On 2/13/26 12:54 AM, Vlastimil Babka wrote:
> On 2/12/26 22:25, JP Kobryn wrote:
>> On 2/12/26 7:24 AM, Vlastimil Babka wrote:
>>> On 2/12/26 05:51, JP Kobryn wrote:
>>>> It would be useful to see a breakdown of allocations to understand which
>>>> NUMA policies are driving them. For example, when investigating memory
>>>> pressure, having policy-specific counts could show that allocations were
>>>> bound to the affected node (via MPOL_BIND).
>>>>
>>>> Add per-policy page allocation counters as new node stat items. These
>>>> counters can provide correlation between a mempolicy and pressure on a
>>>> given node.
>>>>
>>>> Signed-off-by: JP Kobryn <inwardvessel@gmail.com>
>>>> Suggested-by: Johannes Weiner <hannes@cmpxchg.org>
>>>
>>> Are the numa_{hit,miss,etc.} counters insufficient? Could they be extended
>>> in a way that would capture any missing important details? A counter per
>>> policy type seems exhaustive, but then on one hand it might be not important
>>> to distinguish beetween some of them, and on the other hand it doesn't track
>>> the nodemask anyway.
>>
>> The two patches of the series should complement each other. When
>> investigating memory pressure, we could identify the affected nodes
>> (patch 2). Then we can cross-reference the policy-specific stats to find
>> any correlation (this patch).
>>
>> I think extending numa_* counters would call for more permutations to
>> account for the numa stat per policy. I think distinguishing between
>> MPOL_DEFAULT and MPOL_BIND is meaningful, for example. Am I
> 
> Are there other useful examples or would it be enough to add e.g. a
> numa_bind counter to the numa_hit/miss/etc?

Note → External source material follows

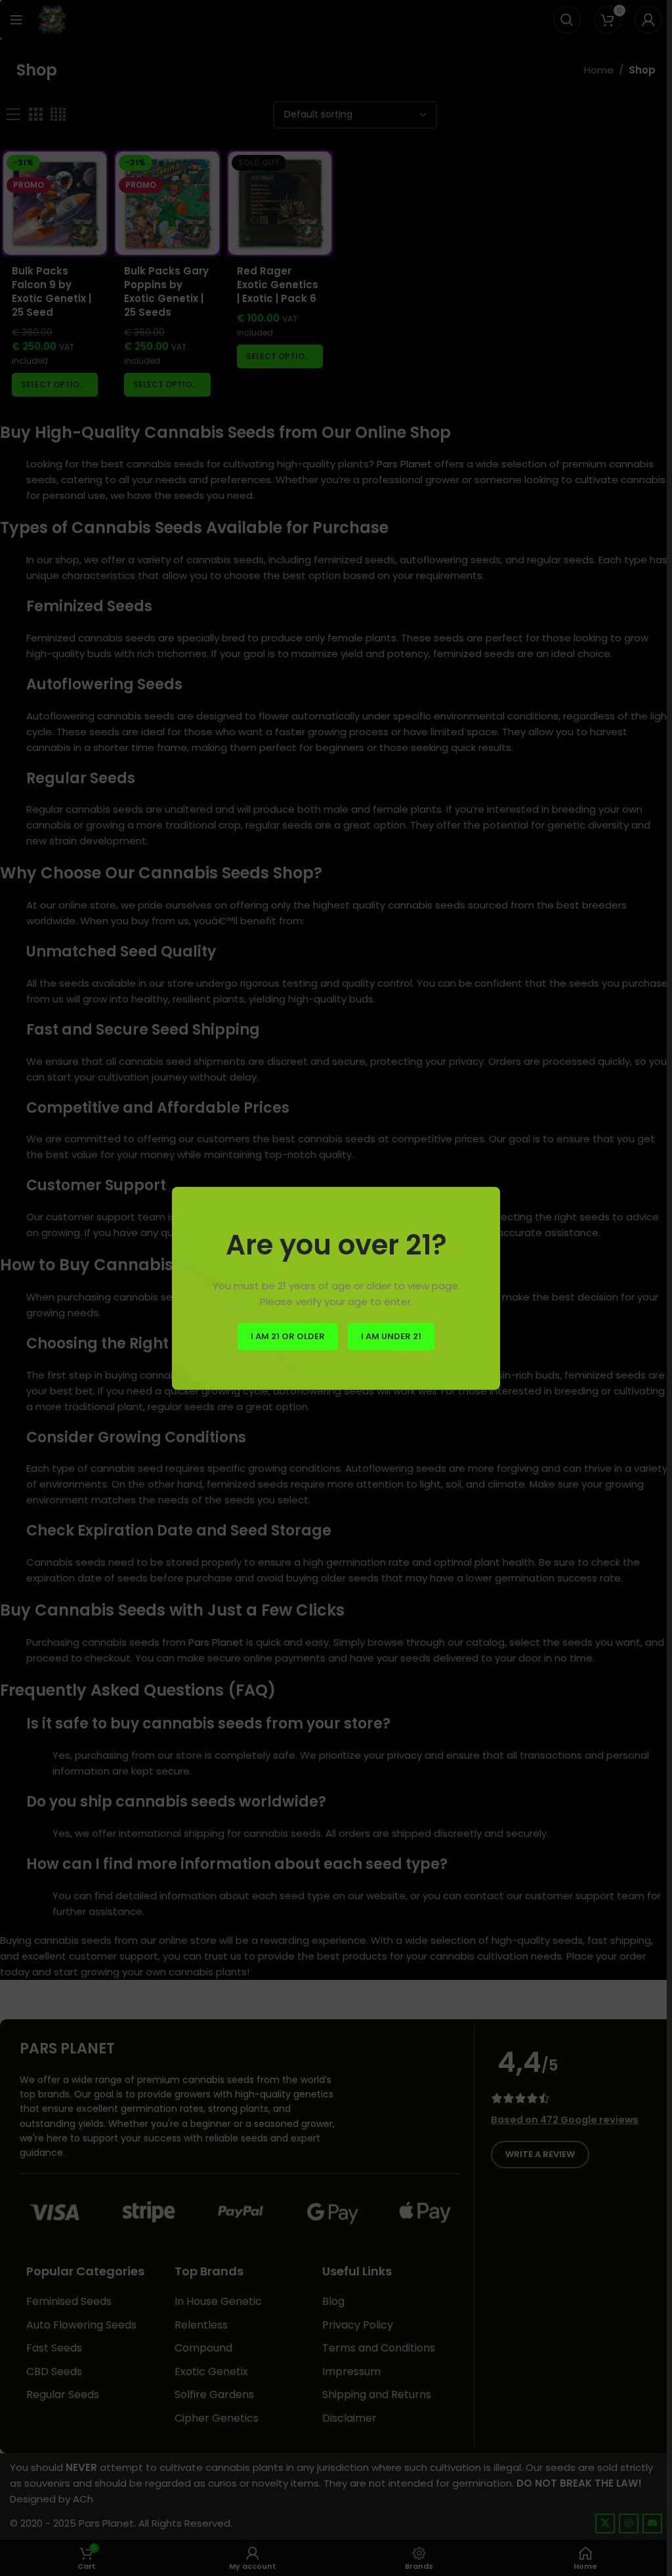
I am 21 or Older (288, 1336)
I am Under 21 (391, 1336)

Aside from bind, it's worth emphasizing that with default policy
tracking we could see if the local node is the source of pressure. In
the interleave case, we would be able to see if the loads are being
balanced or, in the weighted case, being distributed properly.

On extending the numa stats instead, I looked into this some more. I'm
not sure if they're a good fit. They seem more about whether the
allocator succeeded at placement rather than which policy drove the
allocation. Thoughts?

> What I'm trying to say the level of detail you are trying to add to the
> always-on counters seems like more suitable for tracepoints. The counters
> should be limited to what's known to be useful and not "everything we are
> able to track and possibly could need one day".
In a triage scenario, having the stats collected up to the time of the
reported issue would be better. We make use of the tool called below[0].
It periodically samples the system and allows us to view the
historical state prior to the issue. If we started at the time of the
incident and attached tracepoints it would be too late.

The triage workflow would look like this:
1) Pressure/OOMs reported while system-wide memory is free.
2) Check per-node pgscan/pgsteal stats (provided by patch 2) to narrow
down node(s) under pressure.
3) Check per-policy allocation counters (this patch) on that node to
find what policy was driving it.

[0] https://github.com/facebookincubator/below